◆ **Problem**
Your task is to output the entries below word for word.
= = = = =
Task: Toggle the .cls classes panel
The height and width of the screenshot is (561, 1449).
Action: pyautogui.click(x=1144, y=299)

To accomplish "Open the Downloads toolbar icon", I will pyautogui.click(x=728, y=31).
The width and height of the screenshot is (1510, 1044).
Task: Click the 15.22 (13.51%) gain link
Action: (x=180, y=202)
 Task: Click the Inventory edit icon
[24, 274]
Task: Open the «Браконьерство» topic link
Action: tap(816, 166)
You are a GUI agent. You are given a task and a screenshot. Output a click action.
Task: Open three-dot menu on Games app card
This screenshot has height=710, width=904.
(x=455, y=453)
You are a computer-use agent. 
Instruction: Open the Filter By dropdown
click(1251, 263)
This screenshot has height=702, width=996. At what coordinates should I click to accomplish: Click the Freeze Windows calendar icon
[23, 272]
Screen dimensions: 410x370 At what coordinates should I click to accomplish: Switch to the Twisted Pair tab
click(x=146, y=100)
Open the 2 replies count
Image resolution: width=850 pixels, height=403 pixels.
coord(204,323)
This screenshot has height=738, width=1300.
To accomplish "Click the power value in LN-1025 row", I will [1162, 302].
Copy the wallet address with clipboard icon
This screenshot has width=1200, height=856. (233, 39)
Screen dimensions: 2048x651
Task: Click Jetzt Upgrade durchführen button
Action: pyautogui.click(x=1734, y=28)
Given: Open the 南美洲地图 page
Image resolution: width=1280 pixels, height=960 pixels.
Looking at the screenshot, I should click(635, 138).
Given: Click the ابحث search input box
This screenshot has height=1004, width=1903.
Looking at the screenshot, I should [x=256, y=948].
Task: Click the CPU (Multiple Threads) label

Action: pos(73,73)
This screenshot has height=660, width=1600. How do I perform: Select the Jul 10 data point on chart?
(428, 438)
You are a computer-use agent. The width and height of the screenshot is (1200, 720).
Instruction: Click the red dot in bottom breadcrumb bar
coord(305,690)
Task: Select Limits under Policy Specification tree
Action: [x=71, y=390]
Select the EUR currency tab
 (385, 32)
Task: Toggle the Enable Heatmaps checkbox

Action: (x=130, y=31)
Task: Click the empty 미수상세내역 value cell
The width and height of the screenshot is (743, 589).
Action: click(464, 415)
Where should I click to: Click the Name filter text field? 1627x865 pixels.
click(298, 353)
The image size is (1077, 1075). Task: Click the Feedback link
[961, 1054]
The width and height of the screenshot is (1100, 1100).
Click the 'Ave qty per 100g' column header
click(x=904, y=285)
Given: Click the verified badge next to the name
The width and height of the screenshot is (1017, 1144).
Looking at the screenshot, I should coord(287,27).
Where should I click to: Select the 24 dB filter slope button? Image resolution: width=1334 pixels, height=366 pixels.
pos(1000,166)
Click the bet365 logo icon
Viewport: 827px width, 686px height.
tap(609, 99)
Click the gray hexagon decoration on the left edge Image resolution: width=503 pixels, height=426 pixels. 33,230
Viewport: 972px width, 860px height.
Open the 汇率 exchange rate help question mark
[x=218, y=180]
= = = = =
◆ **Solution to the problem**
Task: Toggle the .cls classes panel
The height and width of the screenshot is (561, 1449).
Action: pyautogui.click(x=1144, y=299)

To accomplish "Open the Downloads toolbar icon", I will pyautogui.click(x=728, y=31).
The width and height of the screenshot is (1510, 1044).
Task: Click the 15.22 (13.51%) gain link
Action: (x=180, y=202)
 Task: Click the Inventory edit icon
[24, 274]
Task: Open the «Браконьерство» topic link
Action: tap(816, 166)
You are a GUI agent. You are given a task and a screenshot. Output a click action.
Task: Open three-dot menu on Games app card
This screenshot has height=710, width=904.
(x=455, y=453)
You are a computer-use agent. 
Instruction: Open the Filter By dropdown
click(1251, 263)
This screenshot has height=702, width=996. At what coordinates should I click to accomplish: Click the Freeze Windows calendar icon
[23, 272]
Screen dimensions: 410x370 At what coordinates should I click to accomplish: Switch to the Twisted Pair tab
click(x=146, y=100)
Open the 2 replies count
Image resolution: width=850 pixels, height=403 pixels.
coord(204,323)
This screenshot has height=738, width=1300.
To accomplish "Click the power value in LN-1025 row", I will [1162, 302].
Copy the wallet address with clipboard icon
This screenshot has width=1200, height=856. (233, 39)
Screen dimensions: 2048x651
Task: Click Jetzt Upgrade durchführen button
Action: pyautogui.click(x=1734, y=28)
Given: Open the 南美洲地图 page
Image resolution: width=1280 pixels, height=960 pixels.
Looking at the screenshot, I should click(635, 138).
Given: Click the ابحث search input box
This screenshot has height=1004, width=1903.
Looking at the screenshot, I should [x=256, y=948].
Task: Click the CPU (Multiple Threads) label

Action: pos(73,73)
This screenshot has height=660, width=1600. How do I perform: Select the Jul 10 data point on chart?
(428, 438)
You are a computer-use agent. The width and height of the screenshot is (1200, 720).
Instruction: Click the red dot in bottom breadcrumb bar
coord(305,690)
Task: Select Limits under Policy Specification tree
Action: [x=71, y=390]
Select the EUR currency tab
 (385, 32)
Task: Toggle the Enable Heatmaps checkbox

Action: (x=130, y=31)
Task: Click the empty 미수상세내역 value cell
The width and height of the screenshot is (743, 589).
Action: click(464, 415)
Where should I click to: Click the Name filter text field? 1627x865 pixels.
click(298, 353)
The image size is (1077, 1075). Task: Click the Feedback link
[961, 1054]
The width and height of the screenshot is (1100, 1100).
Click the 'Ave qty per 100g' column header
click(x=904, y=285)
Given: Click the verified badge next to the name
The width and height of the screenshot is (1017, 1144).
Looking at the screenshot, I should coord(287,27).
Where should I click to: Select the 24 dB filter slope button? Image resolution: width=1334 pixels, height=366 pixels.
pos(1000,166)
Click the bet365 logo icon
Viewport: 827px width, 686px height.
tap(609, 99)
Click the gray hexagon decoration on the left edge Image resolution: width=503 pixels, height=426 pixels. 33,230
Viewport: 972px width, 860px height.
Open the 汇率 exchange rate help question mark
[x=218, y=180]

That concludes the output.